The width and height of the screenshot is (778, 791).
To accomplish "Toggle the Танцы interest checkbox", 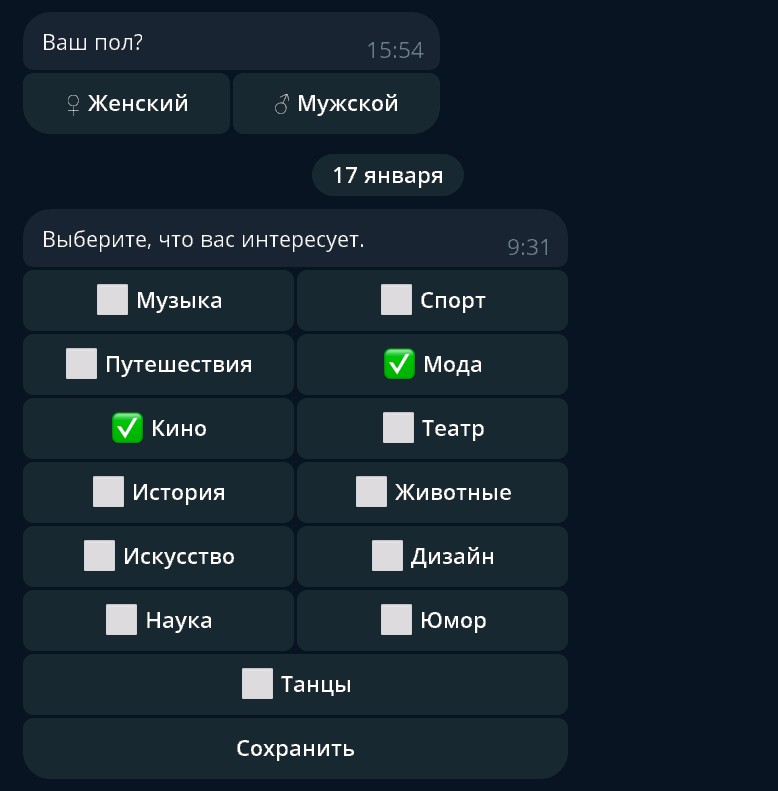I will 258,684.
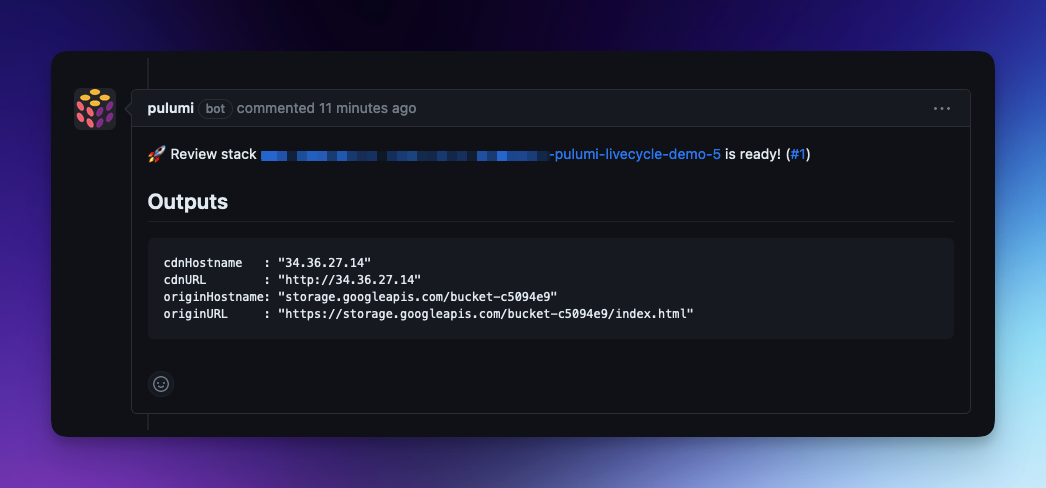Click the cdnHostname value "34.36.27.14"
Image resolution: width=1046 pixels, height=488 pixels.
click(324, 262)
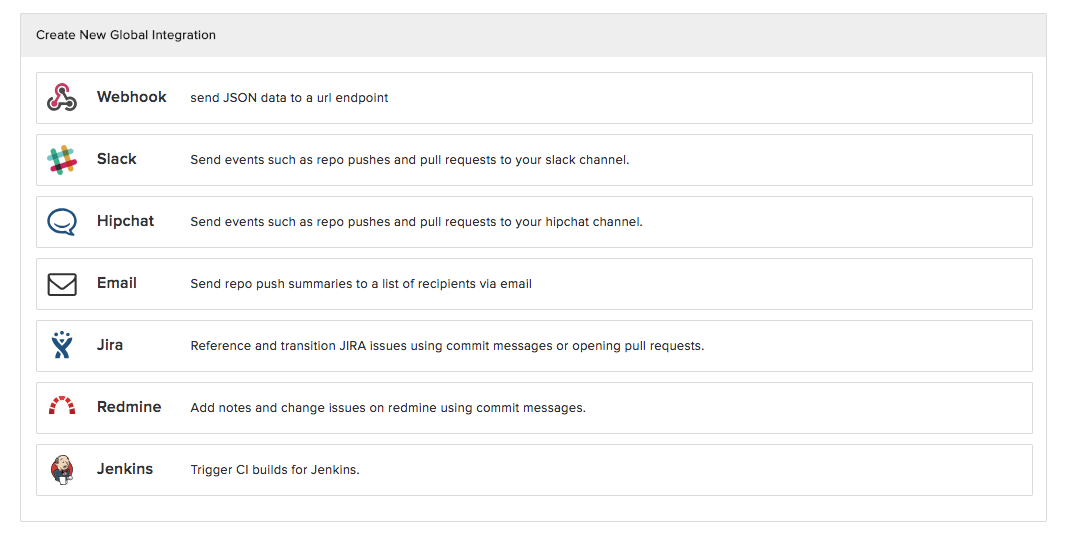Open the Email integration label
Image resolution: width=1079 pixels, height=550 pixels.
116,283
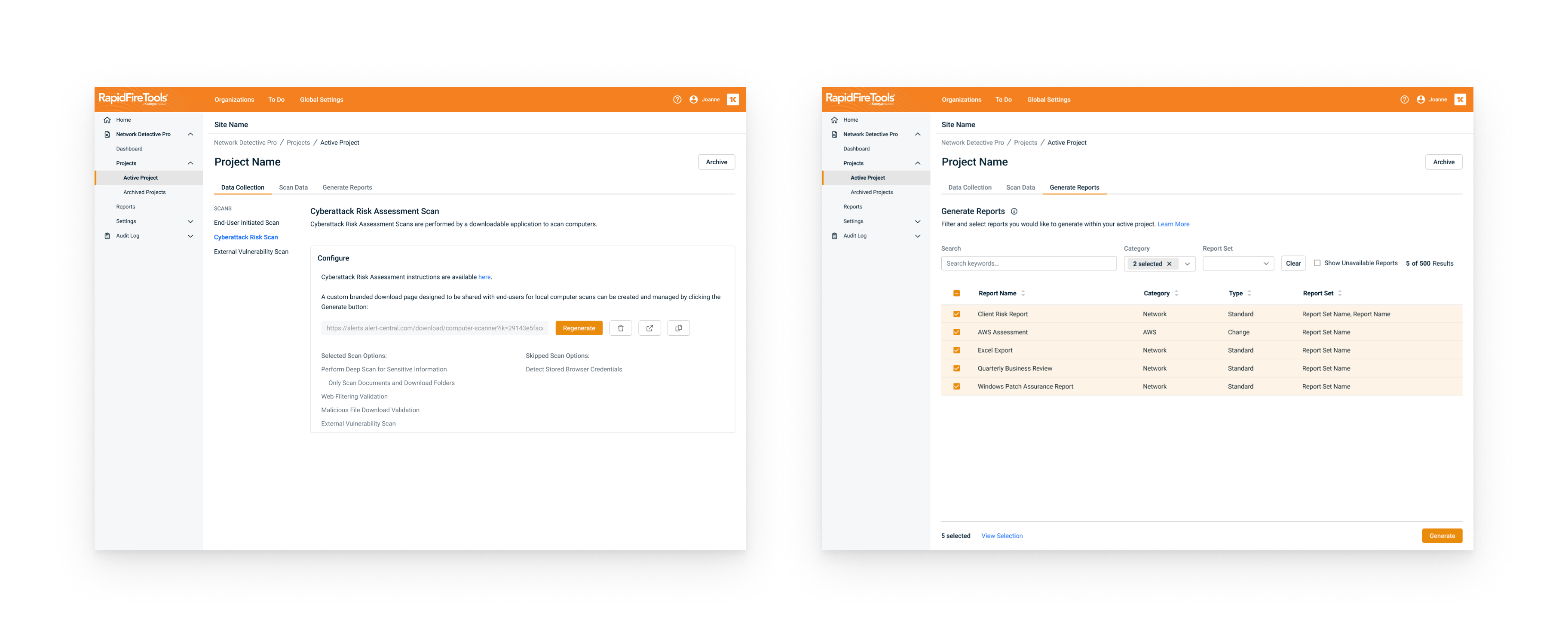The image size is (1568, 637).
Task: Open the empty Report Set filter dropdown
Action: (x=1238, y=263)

----------

STATED EXERCISE ->
How many lines of the records above contain the string "height", counting only matches with the same capitalization? Reply with the number alone.

TASK OUTPUT ->
3